The real weight guidance is based on data from a retrospective chart review of 2,361 patients who had taken HCQ for >5 years; authors Melles and Marmor used logistic regression and receiver operating curves to analyze the data,2 Dr. Browning noted.
The risk of retinopathy as per body habitus indicated by body mass index (BMI) based on ideal weight showed the risk was greater for aesthenic somatotypes.
"This was not the case, however, when they looked at real body weight-instead there was an invariant risk over BMI (Figures 1 and 2)," he said.
When the two graphs are plotted on the same axis, the data reveal that for obese patients with BMIs >30 kg/m2, the ideal body weight method yields lower risk (Figure 3).
"This presents a paradoxical situation in which the guidelines encourage the real weight method using a new threshold of 5 mg/kg, but the data show that dose increases the risk of toxicity in patients who are obese," Dr. Browning said.
COULD NOT REPLICATE THE DATA
Dr. Browning's group tried to replicate the results of Melles and Marmor by analyzing an independent database including 567 patients taking HCQ of whom 41 had retinopathy.3
"We found that for the ideal body weight method, the results mirrored those of the authors-there was higher risk at lower BMIs-but we could not replicate the results using the real body weight method (Figures 4 and 5). Instead of invariance, there was a higher risk for the real body weight method at lower BMIs," he said.
Melles and Marmor calculated receiver operating characteristic curves to assess the sensitivity and specificity of real versus ideal body weight in predicting toxicity, noting that a higher area under the curve (AUC) implies a better ability to predict retinopathy.
"They reported AUCs of 0.78 for real and 0.75 for ideal weight (Figure 6)," Dr. Browning said. "Although this difference in the two methods is statistically significant, it is clinically unimportant and achieves statistical significance by having a massive sample size (n = 2,361). Furthermore, the analysis was univariate, and it ignored the effects of covariates such as gender, age, cumulative dose, and BMI."
GUIDELINE CHANGE IN DISPUTE
When Dr. Browning's group put this information into a model and analyzed the complete data, they found that the AUCs were identical for the two methods (Figure 7).
"The results on which the guideline change was based have not been replicated, and in fact, are in dispute," Dr. Browning contended.
Instead, it makes more sense to use the ideal body weight method for short, obese patients and the real body weight for short, asthenic patient, he said.

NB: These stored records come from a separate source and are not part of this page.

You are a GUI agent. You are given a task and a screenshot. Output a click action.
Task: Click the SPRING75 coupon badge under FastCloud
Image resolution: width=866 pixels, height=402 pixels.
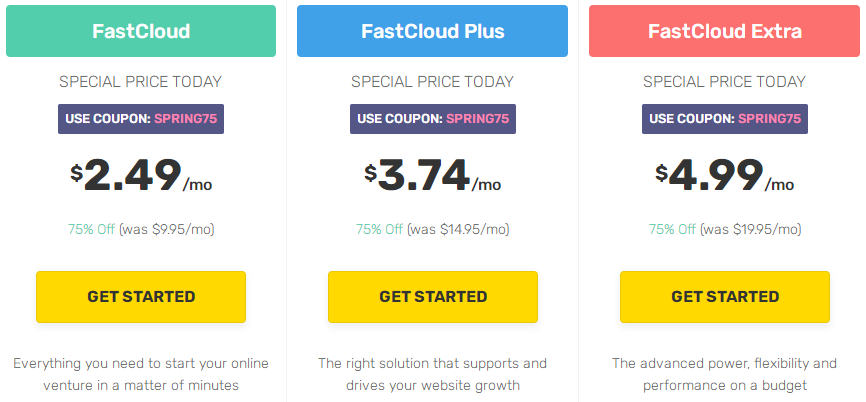pos(141,119)
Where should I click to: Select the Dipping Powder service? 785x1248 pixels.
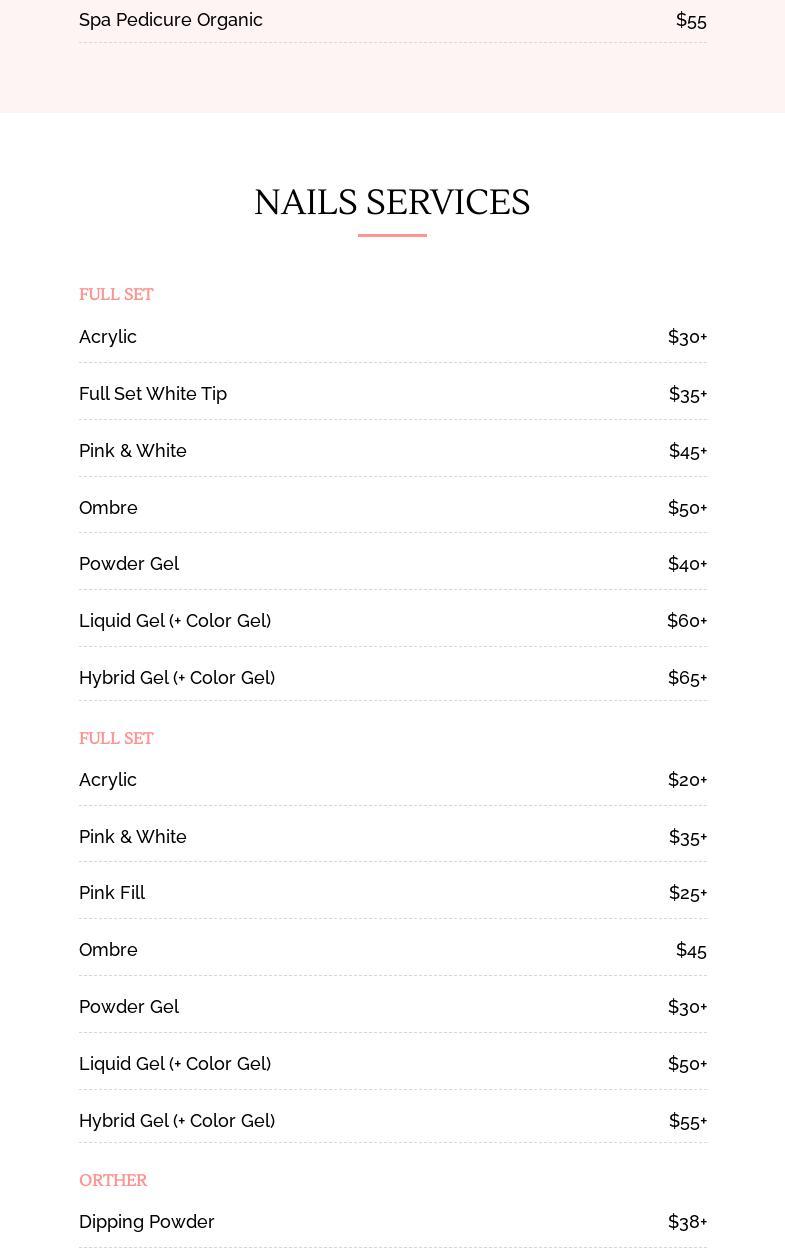(147, 1222)
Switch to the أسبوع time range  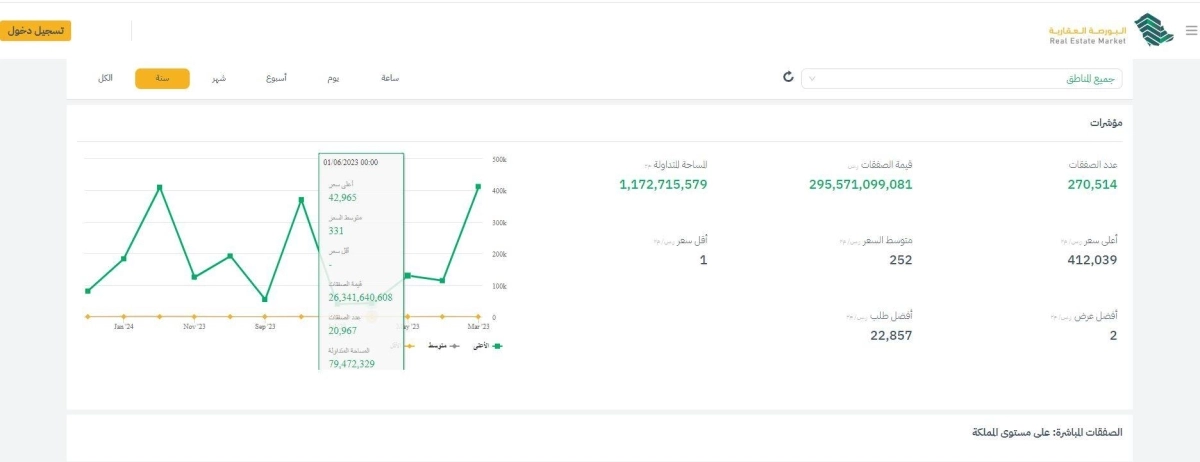click(276, 78)
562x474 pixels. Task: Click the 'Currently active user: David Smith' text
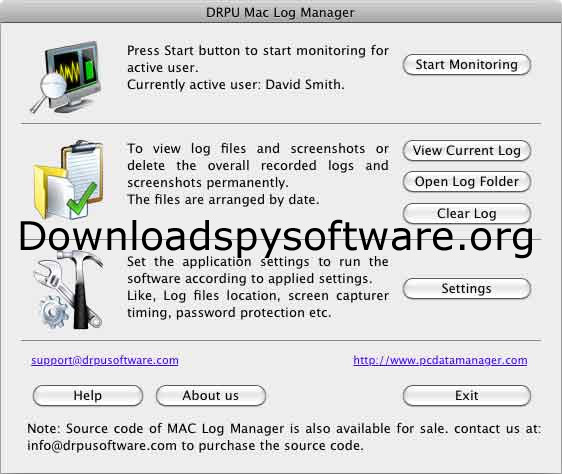pyautogui.click(x=235, y=85)
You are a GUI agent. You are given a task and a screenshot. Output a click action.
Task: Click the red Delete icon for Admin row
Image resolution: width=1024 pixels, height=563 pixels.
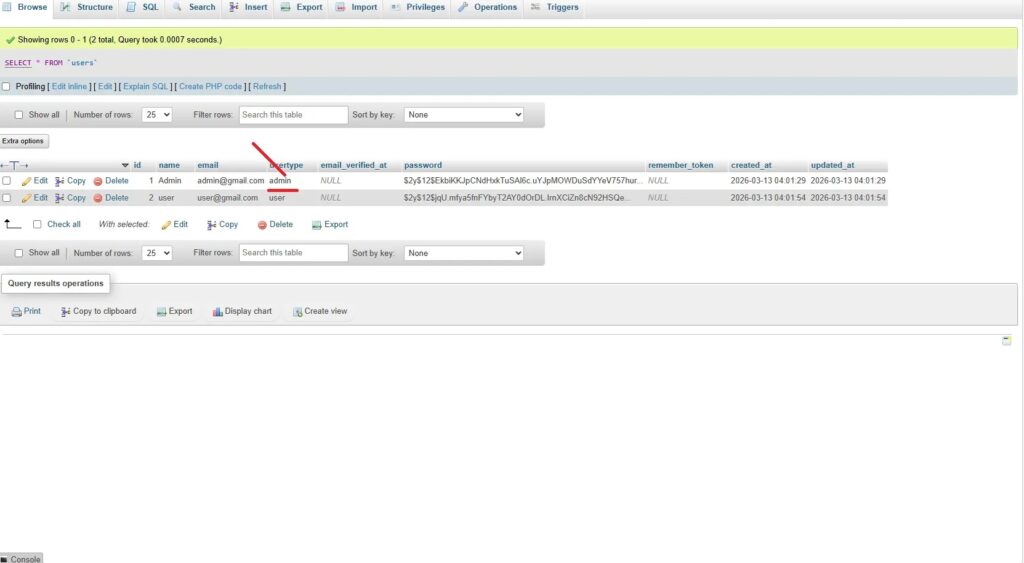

"Our country is the midst of an obesity epidemic," Dr. Browning emphasized. "During the past 50 years, the typical patient who takes HCQ has had an increase in weight of 27.5 lbs which correlates to a 63 mg increase in the ceiling dose if one uses the AAO guidelines. HCQ is concentrated in lean tissues and stored less in fat, making this a dangerous situation."
Dosing HCQ by ideal body weight is unsafe for short asthenic somatotypes, and dosing by real body weight is unsafe for short obese somatotypes. Using the lower dose between ideal and real body weight is safer for all patients.

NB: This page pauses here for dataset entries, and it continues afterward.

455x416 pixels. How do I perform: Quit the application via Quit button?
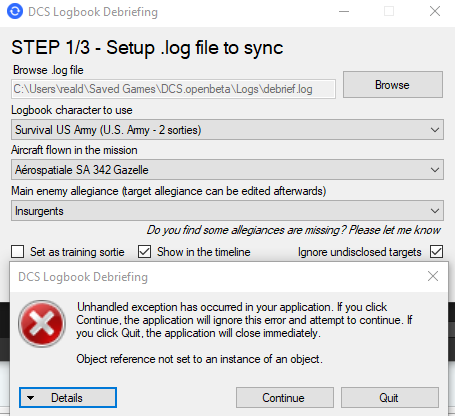pyautogui.click(x=390, y=397)
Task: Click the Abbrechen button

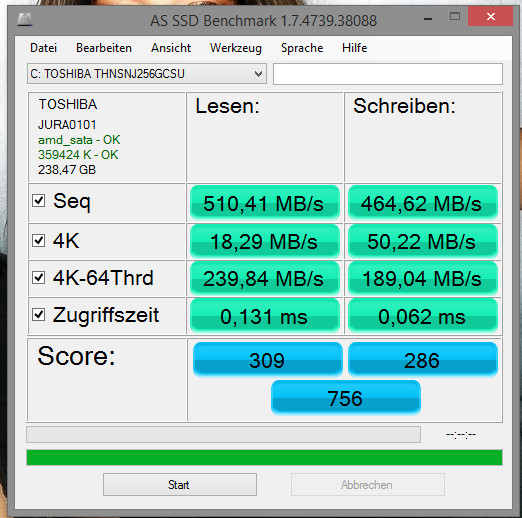Action: (368, 485)
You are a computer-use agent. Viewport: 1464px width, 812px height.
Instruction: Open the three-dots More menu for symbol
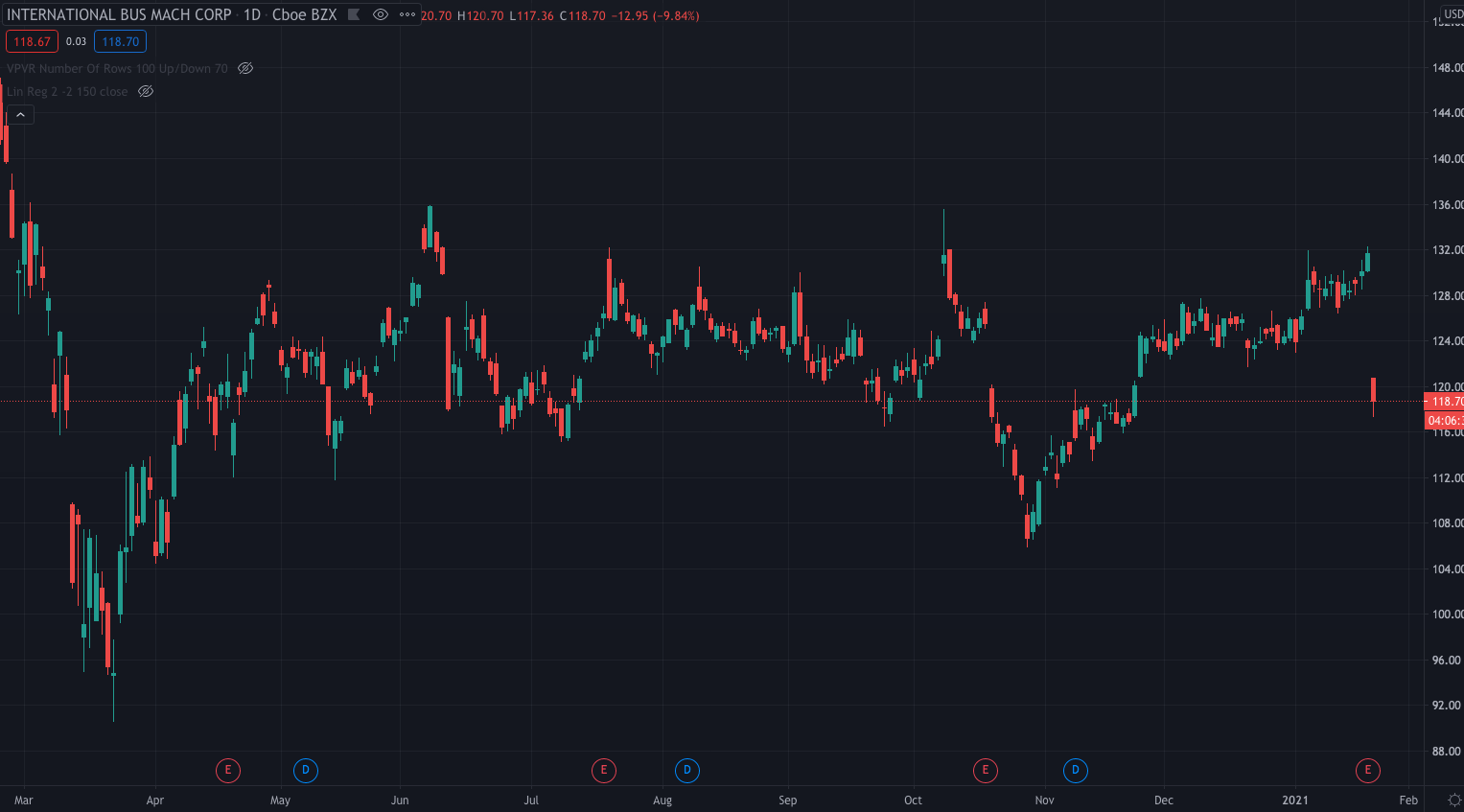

This article was adapted from Dr. Browning's presentation during the 2017 meeting of the American Academy of Ophthalmology. He had no disclosures that were relevant to this talk.
1. Marmor MF, Kellner U, Lai TYY, et al. AAO Statement. Recommendations on screening for chloroquine and hydroxychloroquine retinopathy 2016 revision. Ophthalmology. 2016;123:1386-1394.
2. Melles RB, Marmor MF. The risk of toxic retinopathy in patients on long-term hydroxychloroquine therapy. JAMA Ophthalmol. 2014;132:1453-1460.
3. Browning DJ, Lee C. Somatotype, the risk of hydroxychloroquine retinopathy, and safe daily dosing guidelines. Clinical Ophthalmology. 2018;12:811-818.